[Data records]
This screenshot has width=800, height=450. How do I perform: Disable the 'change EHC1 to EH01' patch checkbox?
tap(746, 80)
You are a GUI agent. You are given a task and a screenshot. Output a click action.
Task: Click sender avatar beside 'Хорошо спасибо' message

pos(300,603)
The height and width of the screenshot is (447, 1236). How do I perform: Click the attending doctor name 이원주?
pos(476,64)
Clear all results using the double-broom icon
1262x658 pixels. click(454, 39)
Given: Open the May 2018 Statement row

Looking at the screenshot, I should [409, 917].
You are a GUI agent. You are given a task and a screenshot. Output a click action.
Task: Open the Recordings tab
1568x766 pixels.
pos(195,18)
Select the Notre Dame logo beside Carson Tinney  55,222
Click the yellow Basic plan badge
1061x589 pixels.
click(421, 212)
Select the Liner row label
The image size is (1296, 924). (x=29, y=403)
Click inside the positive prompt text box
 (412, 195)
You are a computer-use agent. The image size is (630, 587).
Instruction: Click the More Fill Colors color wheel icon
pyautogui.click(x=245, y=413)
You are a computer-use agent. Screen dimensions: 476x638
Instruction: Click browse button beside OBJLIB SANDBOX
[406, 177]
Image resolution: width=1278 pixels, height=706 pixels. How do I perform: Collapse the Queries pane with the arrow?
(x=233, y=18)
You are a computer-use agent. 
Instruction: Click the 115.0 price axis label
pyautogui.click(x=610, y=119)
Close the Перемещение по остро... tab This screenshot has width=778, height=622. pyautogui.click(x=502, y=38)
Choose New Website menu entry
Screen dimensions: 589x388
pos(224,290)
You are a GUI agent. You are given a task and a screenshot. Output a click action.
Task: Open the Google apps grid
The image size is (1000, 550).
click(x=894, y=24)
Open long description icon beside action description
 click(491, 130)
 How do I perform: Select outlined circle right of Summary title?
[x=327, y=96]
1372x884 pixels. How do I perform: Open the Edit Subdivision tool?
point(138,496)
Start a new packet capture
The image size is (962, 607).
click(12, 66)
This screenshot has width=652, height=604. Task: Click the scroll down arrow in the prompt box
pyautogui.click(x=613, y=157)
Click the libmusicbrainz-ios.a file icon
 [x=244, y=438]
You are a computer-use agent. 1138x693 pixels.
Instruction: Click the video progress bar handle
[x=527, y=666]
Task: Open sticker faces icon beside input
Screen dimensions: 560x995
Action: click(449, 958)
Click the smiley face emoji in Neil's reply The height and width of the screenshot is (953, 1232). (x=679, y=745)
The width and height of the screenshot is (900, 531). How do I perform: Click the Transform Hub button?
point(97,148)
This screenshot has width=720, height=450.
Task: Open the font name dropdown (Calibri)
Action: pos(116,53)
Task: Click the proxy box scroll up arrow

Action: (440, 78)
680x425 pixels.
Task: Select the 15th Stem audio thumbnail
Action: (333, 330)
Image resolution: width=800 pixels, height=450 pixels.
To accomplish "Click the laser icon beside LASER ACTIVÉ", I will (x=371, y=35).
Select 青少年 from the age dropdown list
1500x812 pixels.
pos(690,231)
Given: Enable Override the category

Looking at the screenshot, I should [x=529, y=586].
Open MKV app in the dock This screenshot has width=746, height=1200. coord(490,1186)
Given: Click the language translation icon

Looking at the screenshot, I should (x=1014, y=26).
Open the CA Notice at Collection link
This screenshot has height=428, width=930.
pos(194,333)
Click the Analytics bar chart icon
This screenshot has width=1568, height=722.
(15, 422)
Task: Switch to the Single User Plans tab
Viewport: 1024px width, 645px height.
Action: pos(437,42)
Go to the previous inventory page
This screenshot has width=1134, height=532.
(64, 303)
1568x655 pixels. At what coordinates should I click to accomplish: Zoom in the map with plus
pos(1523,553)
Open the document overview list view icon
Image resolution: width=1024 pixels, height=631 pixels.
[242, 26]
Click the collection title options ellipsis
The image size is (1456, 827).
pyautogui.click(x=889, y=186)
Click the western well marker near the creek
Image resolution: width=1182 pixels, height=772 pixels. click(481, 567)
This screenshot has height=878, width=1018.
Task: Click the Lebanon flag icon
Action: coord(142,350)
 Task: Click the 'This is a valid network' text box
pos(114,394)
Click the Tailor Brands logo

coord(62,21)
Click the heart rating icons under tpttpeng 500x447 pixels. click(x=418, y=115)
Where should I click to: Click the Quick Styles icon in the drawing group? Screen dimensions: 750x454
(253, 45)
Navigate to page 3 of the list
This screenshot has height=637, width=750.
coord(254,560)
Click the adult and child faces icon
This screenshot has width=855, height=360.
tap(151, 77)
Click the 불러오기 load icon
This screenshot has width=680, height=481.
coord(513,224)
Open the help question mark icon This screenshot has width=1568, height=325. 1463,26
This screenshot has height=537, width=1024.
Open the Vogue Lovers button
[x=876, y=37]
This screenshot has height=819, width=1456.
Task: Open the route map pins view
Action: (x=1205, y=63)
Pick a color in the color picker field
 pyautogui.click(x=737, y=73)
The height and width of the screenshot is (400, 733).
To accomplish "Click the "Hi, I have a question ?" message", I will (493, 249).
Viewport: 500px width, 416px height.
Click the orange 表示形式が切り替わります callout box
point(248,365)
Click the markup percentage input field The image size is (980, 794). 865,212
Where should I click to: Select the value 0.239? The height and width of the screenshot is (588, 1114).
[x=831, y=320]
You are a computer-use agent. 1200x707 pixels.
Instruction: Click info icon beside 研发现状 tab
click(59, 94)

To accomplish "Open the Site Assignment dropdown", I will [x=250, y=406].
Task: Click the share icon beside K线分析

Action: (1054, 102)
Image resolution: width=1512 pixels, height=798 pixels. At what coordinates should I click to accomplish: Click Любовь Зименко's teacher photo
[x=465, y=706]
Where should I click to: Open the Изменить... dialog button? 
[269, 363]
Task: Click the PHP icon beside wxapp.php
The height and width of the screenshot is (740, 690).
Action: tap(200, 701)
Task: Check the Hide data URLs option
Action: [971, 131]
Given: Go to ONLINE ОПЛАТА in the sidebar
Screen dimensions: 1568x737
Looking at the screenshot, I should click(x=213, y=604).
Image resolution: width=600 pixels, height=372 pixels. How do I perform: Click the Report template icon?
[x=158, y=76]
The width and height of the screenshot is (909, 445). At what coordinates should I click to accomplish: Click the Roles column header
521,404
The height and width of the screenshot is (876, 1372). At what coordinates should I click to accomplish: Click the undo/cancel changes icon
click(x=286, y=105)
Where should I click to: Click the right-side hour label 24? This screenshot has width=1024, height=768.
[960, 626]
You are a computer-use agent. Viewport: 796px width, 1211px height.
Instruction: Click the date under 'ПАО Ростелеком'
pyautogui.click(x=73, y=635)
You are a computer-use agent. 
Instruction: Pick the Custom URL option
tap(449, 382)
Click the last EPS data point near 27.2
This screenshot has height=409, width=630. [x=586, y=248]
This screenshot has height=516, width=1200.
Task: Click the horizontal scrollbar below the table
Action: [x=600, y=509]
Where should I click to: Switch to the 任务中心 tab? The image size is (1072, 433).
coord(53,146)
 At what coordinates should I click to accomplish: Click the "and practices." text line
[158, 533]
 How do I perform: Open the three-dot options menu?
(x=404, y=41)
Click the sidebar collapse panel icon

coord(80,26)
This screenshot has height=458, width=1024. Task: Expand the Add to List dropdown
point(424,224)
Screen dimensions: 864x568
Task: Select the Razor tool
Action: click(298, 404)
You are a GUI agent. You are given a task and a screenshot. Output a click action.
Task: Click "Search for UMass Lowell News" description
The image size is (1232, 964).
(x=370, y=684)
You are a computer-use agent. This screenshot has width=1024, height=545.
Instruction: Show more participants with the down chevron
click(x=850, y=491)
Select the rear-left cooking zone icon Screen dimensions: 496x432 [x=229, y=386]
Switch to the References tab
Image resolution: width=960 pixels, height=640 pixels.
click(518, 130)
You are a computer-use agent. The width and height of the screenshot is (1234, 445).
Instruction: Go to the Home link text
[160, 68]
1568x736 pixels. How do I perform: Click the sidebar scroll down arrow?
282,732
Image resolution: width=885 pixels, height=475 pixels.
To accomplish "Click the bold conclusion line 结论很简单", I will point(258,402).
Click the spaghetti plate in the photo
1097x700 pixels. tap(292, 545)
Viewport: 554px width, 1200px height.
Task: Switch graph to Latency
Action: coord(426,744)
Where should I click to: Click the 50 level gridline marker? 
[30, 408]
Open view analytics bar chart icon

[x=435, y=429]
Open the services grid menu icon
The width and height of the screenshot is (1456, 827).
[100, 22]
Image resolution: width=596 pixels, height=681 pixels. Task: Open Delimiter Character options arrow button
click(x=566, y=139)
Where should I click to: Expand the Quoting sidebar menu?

### Goal of the exercise:
As the answer, set down only the lines from the data above between the one holding "Click the collection title options ellipsis" and the one holding "Navigate to page 3 of the list", inclusive, exactly as they read.

### Solution for this task:
Click the collection title options ellipsis
The image size is (1456, 827).
pyautogui.click(x=889, y=186)
Click the western well marker near the creek
Image resolution: width=1182 pixels, height=772 pixels. click(481, 567)
This screenshot has height=878, width=1018.
Task: Click the Lebanon flag icon
Action: coord(142,350)
 Task: Click the 'This is a valid network' text box
pos(114,394)
Click the Tailor Brands logo

coord(62,21)
Click the heart rating icons under tpttpeng 500x447 pixels. click(x=418, y=115)
Where should I click to: Click the Quick Styles icon in the drawing group? Screen dimensions: 750x454
(253, 45)
Navigate to page 3 of the list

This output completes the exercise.